- Task list -
1 > List the usernames of everyone who posted in the rescue dog thread.
2 > Decide whether each statement agrees with the rescue dog thread, answering yes or no and quoting the words that decide it.
(a) barbiespoodle always has at least one dog from a county animal shelter.
(b) Chewie died of old age.
(c) Eustace is described as a good choice for an older couple.
3 > Answer these questions from the rescue dog thread.
(a) How long did it take BorderKelpie's rescue girl to ask for a pat on the head?
(b) What kind of dog was Chewie?
(c) On what date will barbiespoodle have had Eustace for 2 years?

- Passage given -
## begin
# An article about a rescue dog



## scooterscout99 (Dec 3, 2015)

Brought tears to my eyes.

https://www.nytimes.com/2019/01/27/...ule=Well&pgtype=Homepage&section=Contributors


----------



## BorderKelpie (Dec 3, 2011)

Aw! Sweet Millie, sweet story.

It took our foster fail/rescue girl 2 years. Two whole years before she felt comfortable enough to ever so gently and shyly ask for a simple pat on the head. I honestly had given up on ever seeing anything but fear and avoidance on her little face. She now sometimes even gets a little playful - but oh so carefully and quietly. Tarzan sits quietly with her for a few minutes every day. I think that has helped her a lot.


----------



## Christina0001 (Feb 7, 2019)

Aw that was so sweet!


----------



## barbiespoodle (Apr 25, 2010)

Rescue dogs are heartbreakers. I always have 2, sometimes 3 dogs and at least one is always a county animal shelter dog. A lot of these dogs have had good past lives, just ended up in the pound because their owner fell on hard times. But there have been a few who were out right abuse cases and those are the ones that had me in tears.

My most memorable was Chewie, a parti colored spoo. But for now I'm not going to go into his story since he's the one that affected me the most and still affects me 2 years after losing him suddenly to bloat. 

Instead I'll talk about the one I currently have, Eustace. I don't know how he was treated before he was dumped at the pound, but he sure came with a lot of issues, I still call him my problem child and May 30 I will have had him 2 years. He wasn't the best choice for an older couple, but I've worked with dogs too long not to know when there is a good natured dog under all the problems.
## end
[Word and item position data]
## begin
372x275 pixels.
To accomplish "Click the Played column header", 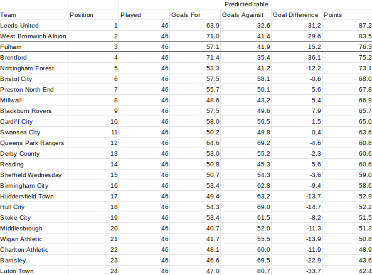I will (x=144, y=14).
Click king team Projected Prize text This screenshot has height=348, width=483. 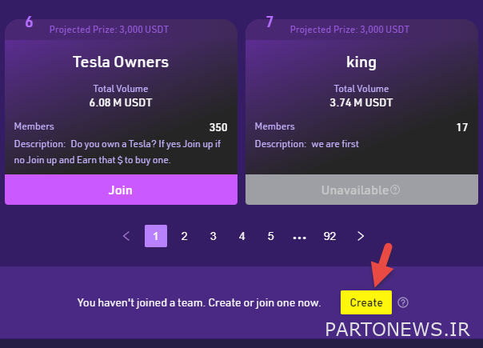349,30
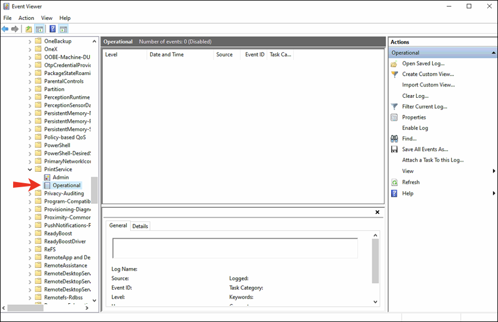Click the console tree vertical scrollbar thumb
The image size is (498, 322).
pyautogui.click(x=94, y=189)
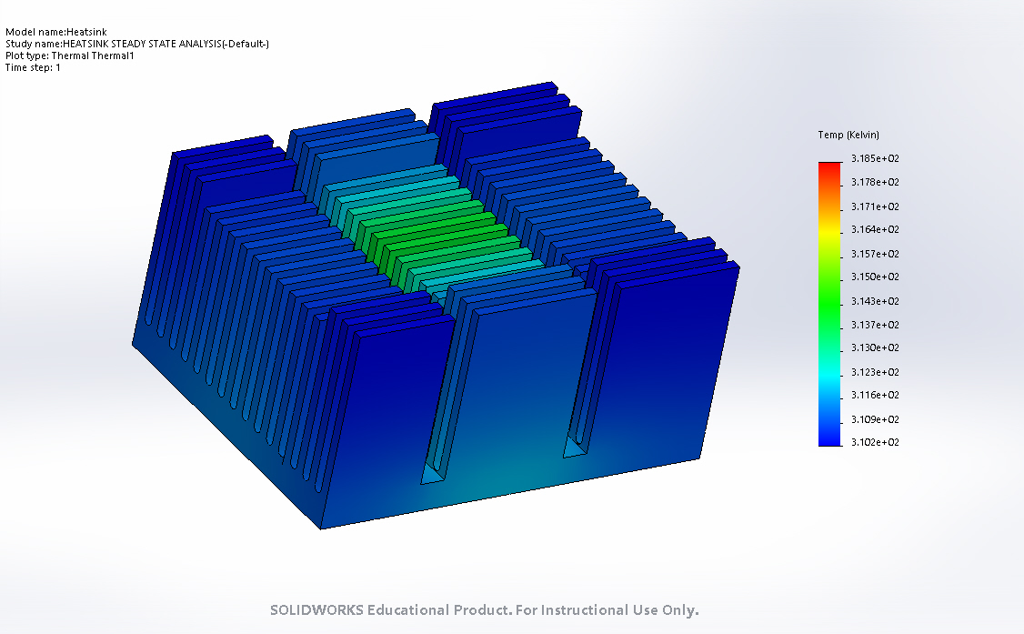Click the red top of temperature color bar
Image resolution: width=1024 pixels, height=634 pixels.
[829, 166]
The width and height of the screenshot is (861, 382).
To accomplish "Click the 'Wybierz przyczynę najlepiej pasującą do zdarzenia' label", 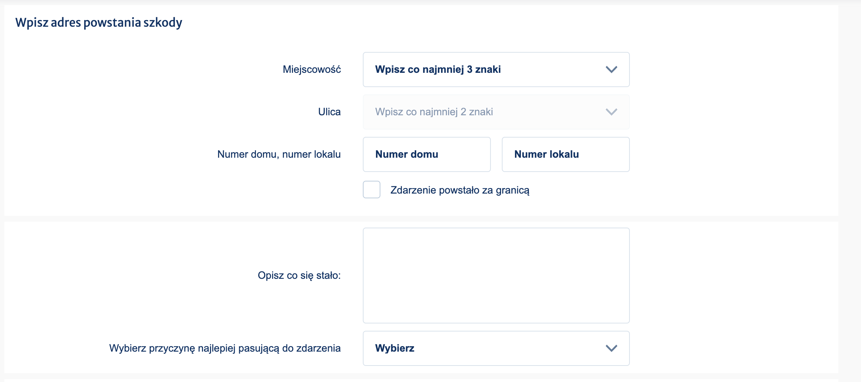I will pyautogui.click(x=225, y=348).
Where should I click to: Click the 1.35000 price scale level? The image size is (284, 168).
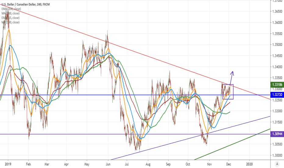point(277,45)

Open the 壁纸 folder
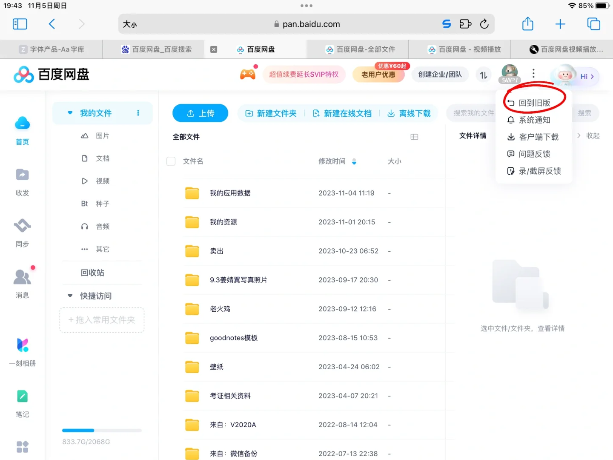(216, 367)
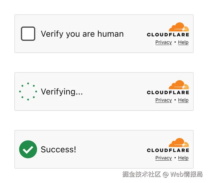Click the orange cloud icon in the Verifying widget
The height and width of the screenshot is (183, 208).
(179, 85)
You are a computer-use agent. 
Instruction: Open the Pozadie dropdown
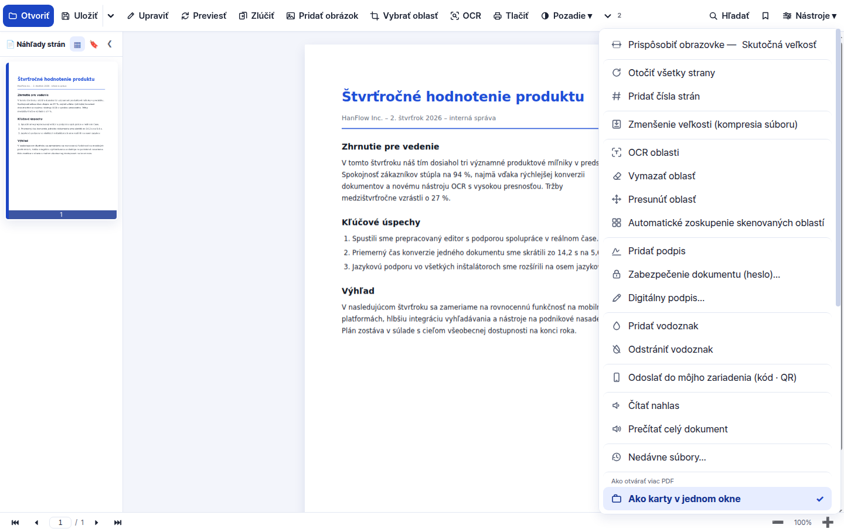point(566,16)
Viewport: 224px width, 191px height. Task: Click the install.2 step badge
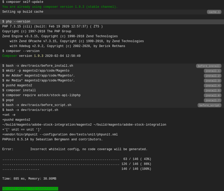coord(212,76)
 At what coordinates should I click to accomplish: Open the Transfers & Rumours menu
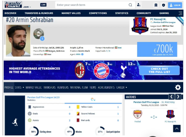(39, 13)
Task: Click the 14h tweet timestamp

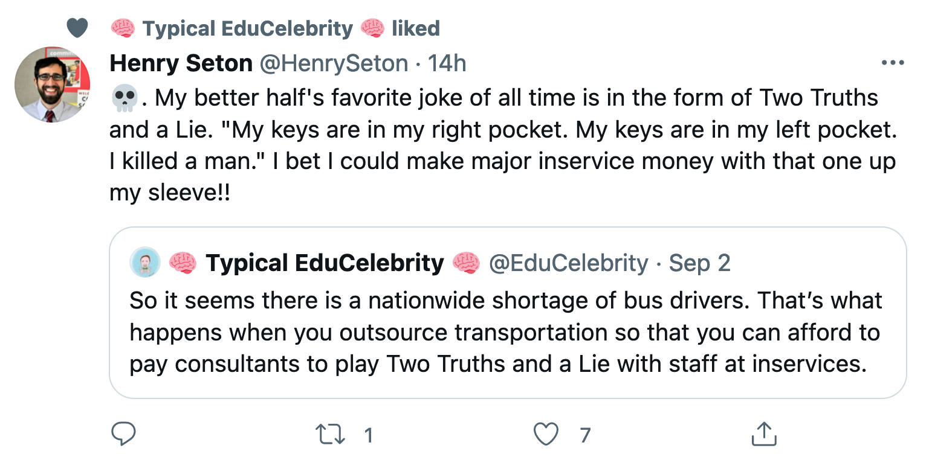Action: point(447,63)
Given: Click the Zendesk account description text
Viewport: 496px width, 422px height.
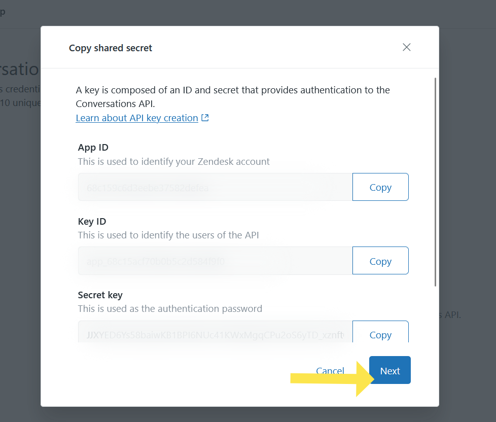Looking at the screenshot, I should [x=173, y=162].
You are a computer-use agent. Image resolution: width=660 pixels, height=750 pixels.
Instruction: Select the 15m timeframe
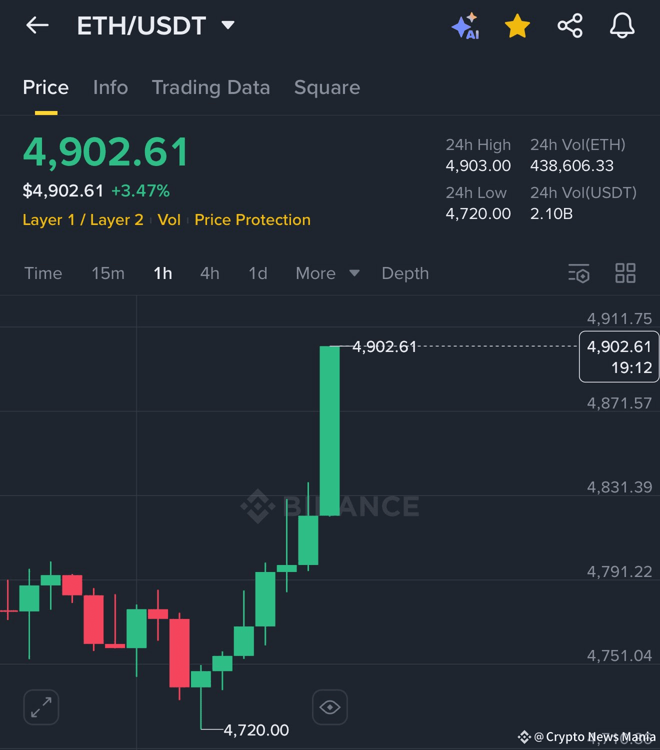click(x=108, y=274)
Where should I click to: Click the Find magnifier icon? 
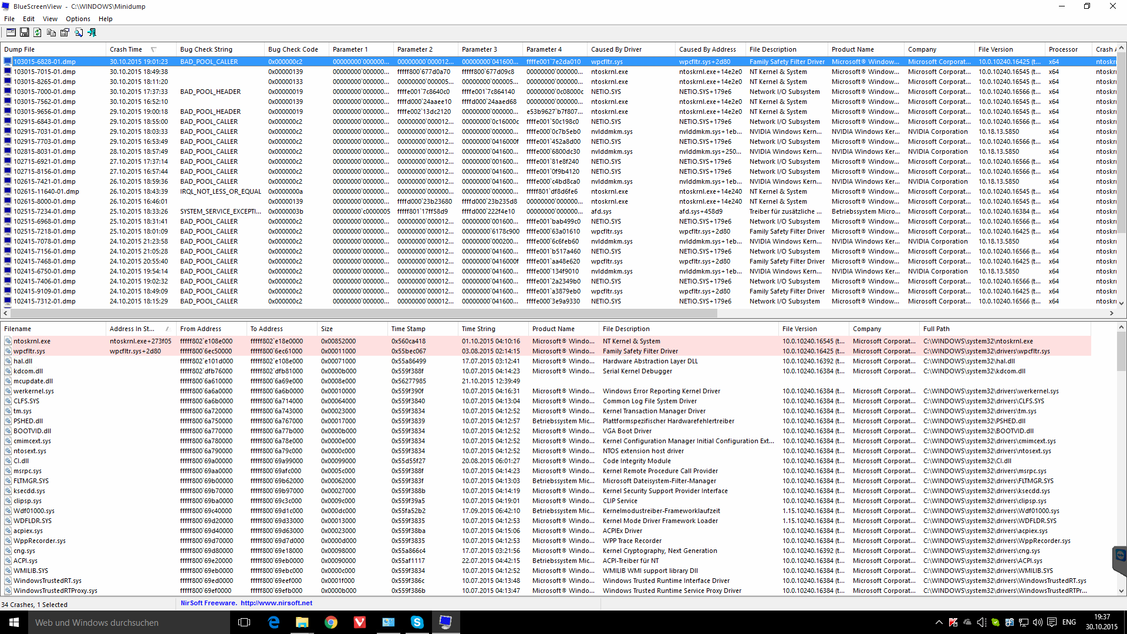79,33
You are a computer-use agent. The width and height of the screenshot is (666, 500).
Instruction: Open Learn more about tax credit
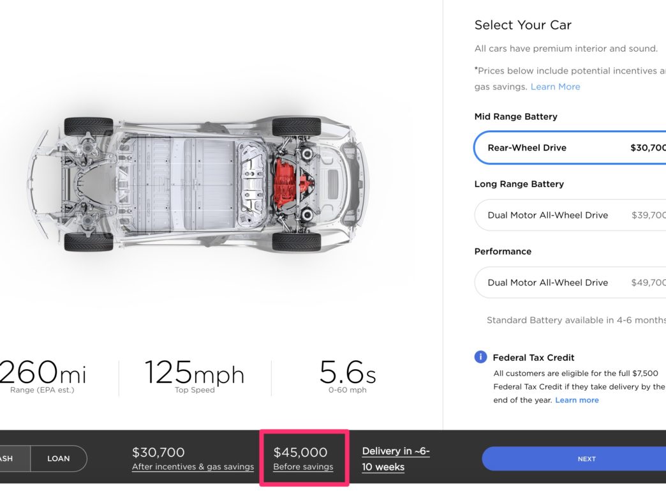coord(577,400)
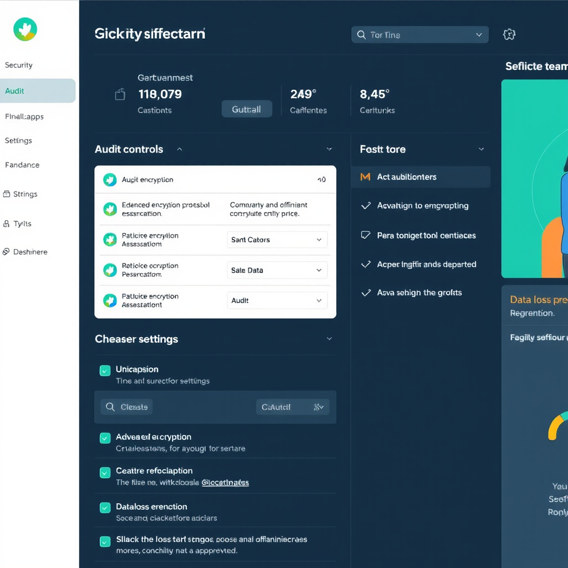Toggle the Dataloss erenction checkbox
568x568 pixels.
105,508
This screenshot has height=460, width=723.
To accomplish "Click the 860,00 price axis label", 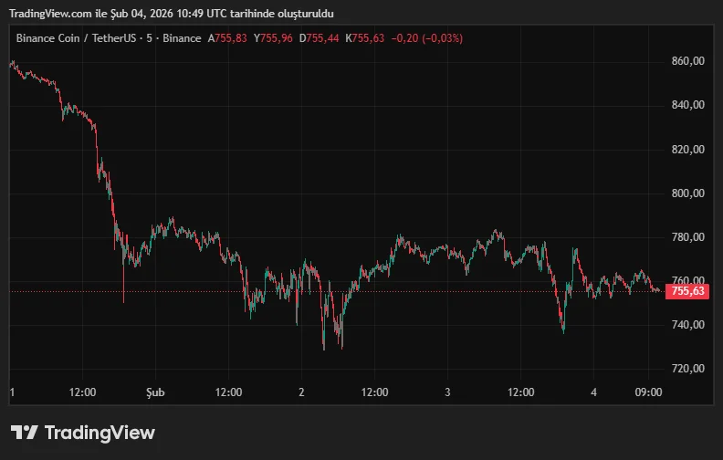I will coord(687,61).
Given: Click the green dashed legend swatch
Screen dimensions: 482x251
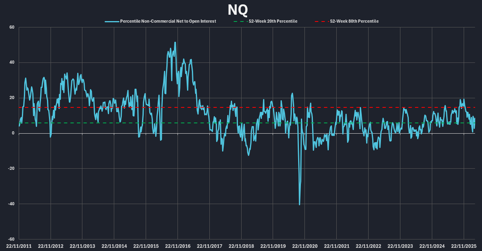Looking at the screenshot, I should click(238, 21).
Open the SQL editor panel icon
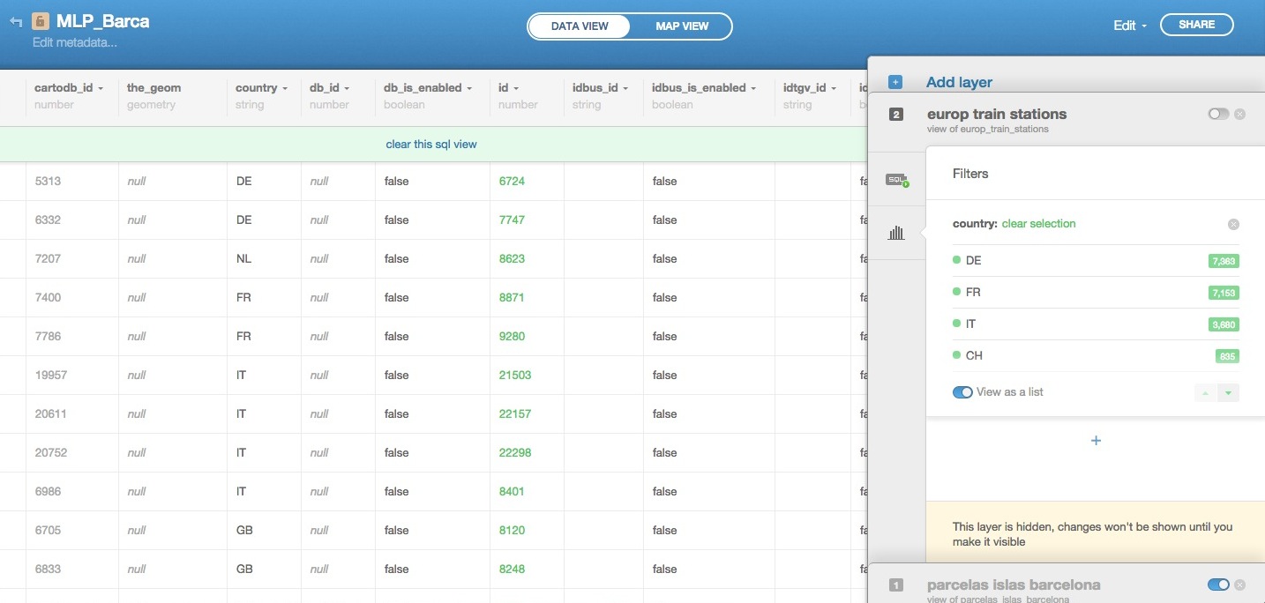This screenshot has width=1265, height=603. 896,180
## end
- List of solutions -
1 > scooterscout99, BorderKelpie, Christina0001, barbiespoodle

2 >
(a) Yes: "at least one is always a county animal shelter dog"
(b) No: "losing him suddenly to bloat"
(c) No: "He wasn't the best choice for an older couple"

3 >
(a) Two years
(b) A parti colored spoo
(c) May 30